SUPPLIED TEXT:
____

The RMD rules after SECURE 2.0

The SECURE Act of 2019 pushed the RMD starting age from 70½ to 72. SECURE 2.0, passed in December 2022, pushed it again — to 73 starting in 2023, and to 75 starting in 2033. The change gives retirees additional years of tax-deferred growth, but the rules for when you must take your first RMD remain unchanged.

The two deadlines

Your first RMD can be delayed until April 1 of the year after you turn 73. Every subsequent RMD must be taken by December 31 of that same year. If you use the April 1 delay for your first RMD, you will still need to take your second RMD by December 31 of that same year — meaning two RMDs in one year, with the associated tax bracket impact.

The Uniform Lifetime Table

Most account owners use the IRS Uniform Lifetime Table (Appendix B of IRS Publication 590-B), which provides a single life-expectancy factor based on your age. The table was updated in 2022 to reflect longer life expectancies, slightly reducing RMD amounts compared to the prior table. A 75-year-old now uses a factor of 24.6, down from 22.9 under the old table.

The Joint Life Table

If your spouse is more than 10 years younger than you and is the sole beneficiary of your IRA, you may use the Joint Life and Last Survivor Expectancy Table. This produces a larger distribution period and a smaller RMD — a meaningful tax saving for couples with significant age gaps.

The penalty structure

SECURE 2.0 reduced the excise tax on missed RMDs from 50% to 25% of the shortfall. If you correct the missed RMD promptly and file a corrected return within a "timely" correction window, the penalty drops further to 10%. The correction requires filing Form 5329 and taking the missed distribution.

For the complete reference — including inherited IRA rules under the 10-year rule — see our RMD rules guide.

Common Questions

Frequently asked questions

Q: At what age do RMDs start in 2025?

Required Minimum Distributions begin at age 73 for individuals born between 1951 and 1959, and at age 75 for those born in 1960 or later, per the SECURE Act 2.0 enacted December 29, 2022. The starting age rose from 70½ to 72 under the original SECURE Act (2020), then to 73 in 2023, with the further bump to 75 applying to those born in 1960 or later. If you turn 73 in 2025, your first RMD is due by April 1, 2026 — but delaying the first RMD means taking two distributions in 2026 (the delayed 2025 RMD plus the regular 2026 RMD by December 31). All subsequent RMDs must be taken by December 31 each year.

____

WHAT YOU WILL DO:
(1) Decide whether each statement below agrees with the text on RMD rules. For each, answer yes or no and quote the words of the text that settle it.
(a) SECURE 2.0 lowered the excise tax on missed RMDs from 50% to 25% of the shortfall.
(b) An account owner may use the Joint Life and Last Survivor Expectancy Table when a spouse is more than five years younger.
(c) The Uniform Lifetime Table appears in Appendix B of IRS Publication 590-B.
(2) Reproduce the passage of the text on RMD rules word for word, beginning at the words "Most account owners" and stopping after the words "the old table.".

____

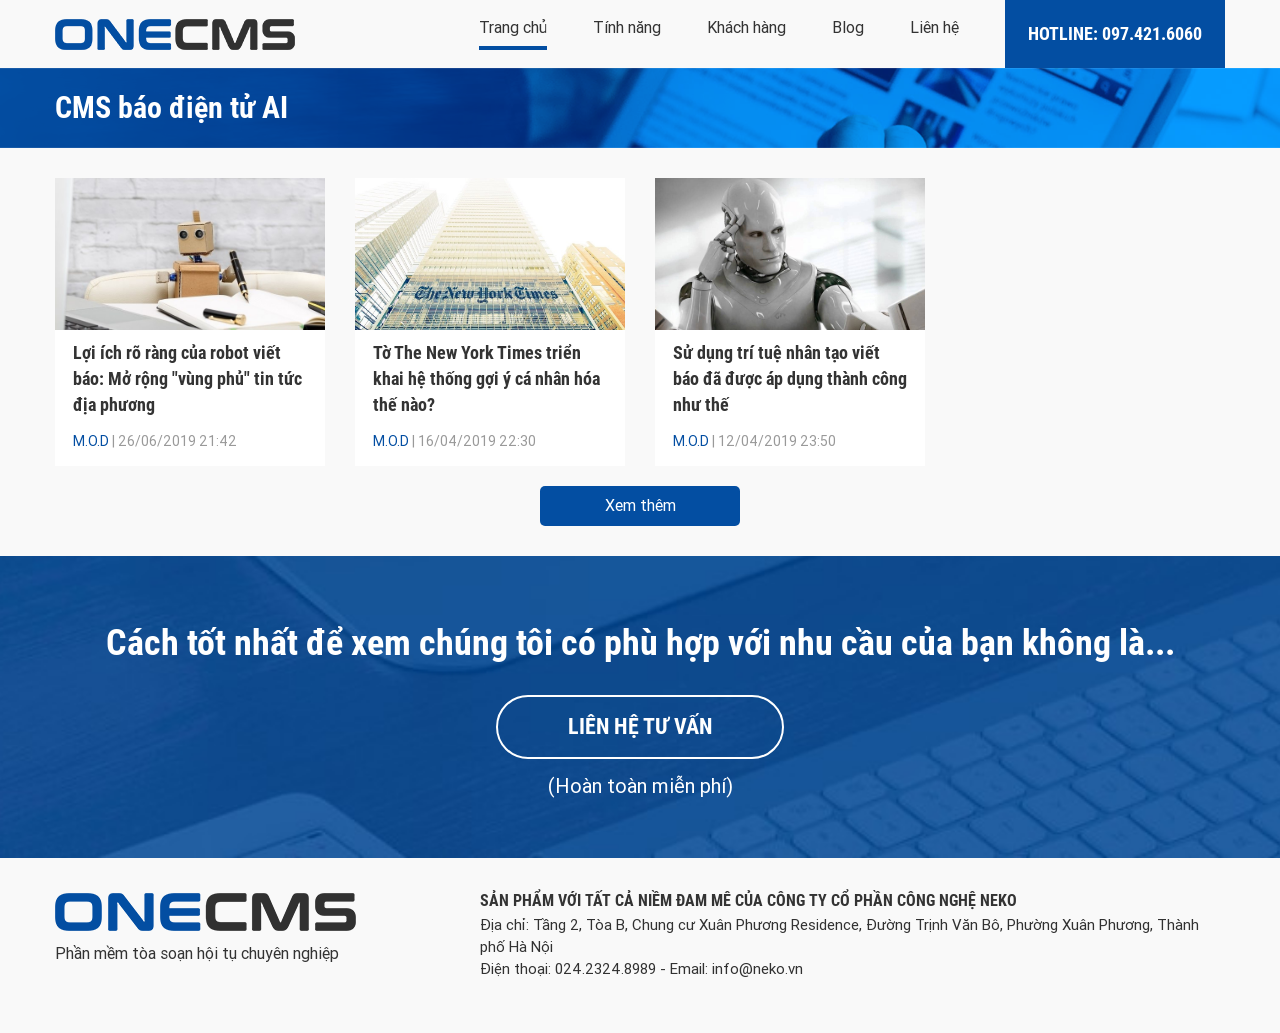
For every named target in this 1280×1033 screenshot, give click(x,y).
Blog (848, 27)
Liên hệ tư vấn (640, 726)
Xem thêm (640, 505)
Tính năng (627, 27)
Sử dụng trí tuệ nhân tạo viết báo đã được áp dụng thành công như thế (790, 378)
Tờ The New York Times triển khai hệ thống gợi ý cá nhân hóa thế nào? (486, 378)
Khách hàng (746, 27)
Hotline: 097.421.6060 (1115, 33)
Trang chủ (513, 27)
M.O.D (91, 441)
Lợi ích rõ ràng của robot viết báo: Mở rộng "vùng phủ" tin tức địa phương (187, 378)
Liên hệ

____

SOLVED TASKS:
(1)
(a) Yes: "SECURE 2.0 reduced the excise tax on missed RMDs from 50% to 25% of the shortfall."
(b) No: "If your spouse is more than 10 years younger than you and is the sole beneficiary of your IRA, you may use the Joint Life and Last Survivor Expectancy Table."
(c) Yes: "IRS Uniform Lifetime Table (Appendix B of IRS Publication 590-B)"

(2)
Most account owners use the IRS Uniform Lifetime Table (Appendix B of IRS Publication 590-B), which provides a single life-expectancy factor based on your age. The table was updated in 2022 to reflect longer life expectancies, slightly reducing RMD amounts compared to the prior table. A 75-year-old now uses a factor of 24.6, down from 22.9 under the old table.